Since we assume that ${r < R}$, the gaussian curvature is positive for ${|\theta|<\pi/2}$ and negative for ${-\pi<\theta<-\pi/2}$ and ${\pi/2<\theta<\pi}$. This makes sense: the curvature is positive on the outside of the torus and negative on the inside.

We can write the equations for the geodesics. In the general form, they are

$\displaystyle \frac{\mathrm{d}^2 x^\alpha}{\mathrm{d}s^2} + \Gamma^\alpha_{\mu\nu} x^\mu x^\nu = 0 \,.$

Given an initial position and slope, these can be solved, analytically or numerically.

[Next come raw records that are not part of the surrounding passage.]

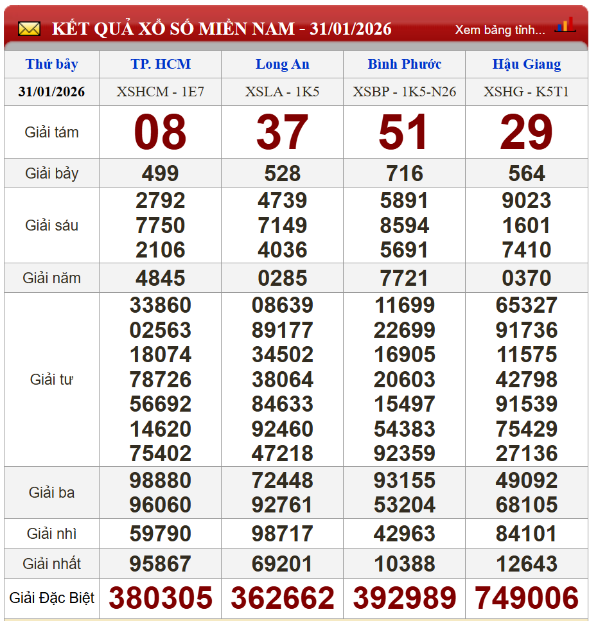The height and width of the screenshot is (621, 589).
Task: Click Hậu Giang special prize 749006
Action: click(526, 599)
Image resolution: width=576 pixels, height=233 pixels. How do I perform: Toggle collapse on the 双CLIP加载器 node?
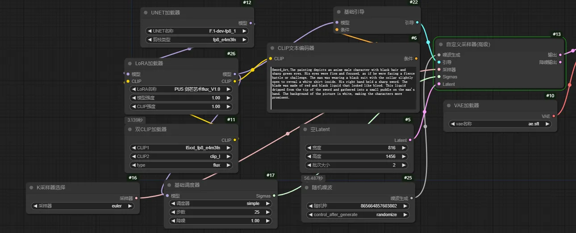coord(130,129)
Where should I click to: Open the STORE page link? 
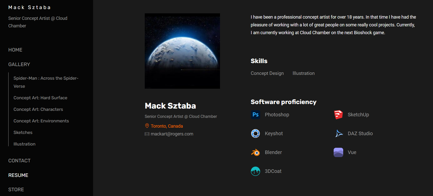pyautogui.click(x=16, y=189)
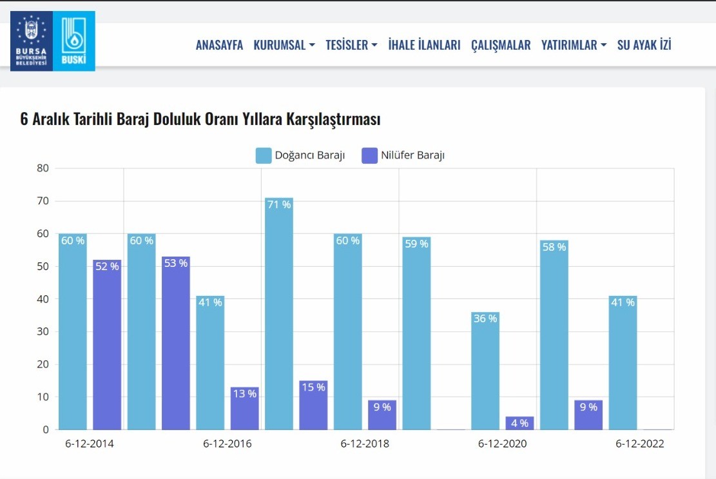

The only parallels that are geodesics are the outer equator (OE) and the inner equator (IE). All meridians (${\lambda}$ constant) are geodesics.

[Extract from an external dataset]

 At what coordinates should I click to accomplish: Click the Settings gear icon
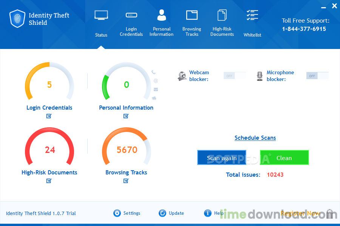click(117, 213)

Schematic diagram of geodesics on a torus. All curves start from ${(\lambda, \theta) = (0, 0)}$. OE: Outer Equator (${\theta=0}$). IE: Inner Equator (${\theta=\pi}$). NPC: North Pole Circle (${\theta=\pi/2}$). SPC: South Pole Circle (${\theta=-\pi/2}$).}

We show some typical geodesics in the above figure;  all start from the position ${\lambda=\theta=0}$. There are two families of generic curves. For the curves that do not pass through the central hole, the poloidal angle is bounded, ${|\theta|\le\theta_b<\pi}$. These are represented by the blue curve. Geodesics that do pass through the central hole are represented by the red curve; for these, the poloidal angle varies monotonically. The families are separated by a special geodesic that approaches the inner equator asymptotically (thick black curve).

The Flat Torus

If we assume that ${R}$ is large and ${r=O(1)}$, the curvature ${K \approx \cos\theta/(rR)}$ is small. Keeping the topological form of the torus but setting the curvature to zero, we get the flat torus. It is clear that all geodesics on the flat torus are straight lines. All parallels and all meridians are geodesics (horizontal and vertical lines on the diagram). The geodesics through the origin are ${\theta = m\lambda}$. If ${m=r/s}$ is rational, then ${r\lambda = s\theta}$ and the geodesic closes on itself — it is periodic. If ${m}$ is irrational, the geodesic covers the torus densely. The periodic curves are the toroidal knots. They can be identified by the numbers ${(r,s)}$, which give the number of loops around the “long” and “short” circuits of the torus.

Sources

${\bullet}$ Kyle Celano, Vincent E. Coll & Jeff Dodd (2022): Why Curves Curve: The Geodesics on the Torus, Mathematics Magazine, 95:3, 230–239, DOI: 10.1080/0025570X.2022.2055349

${\bullet}$ Jantzen, Robert T., 2021: Geodesics on the Torus and other Surfaces of Revolution. ArXiv.

${\bullet}$ William Schulz, Differential Geometry attacks the torus.  PDF.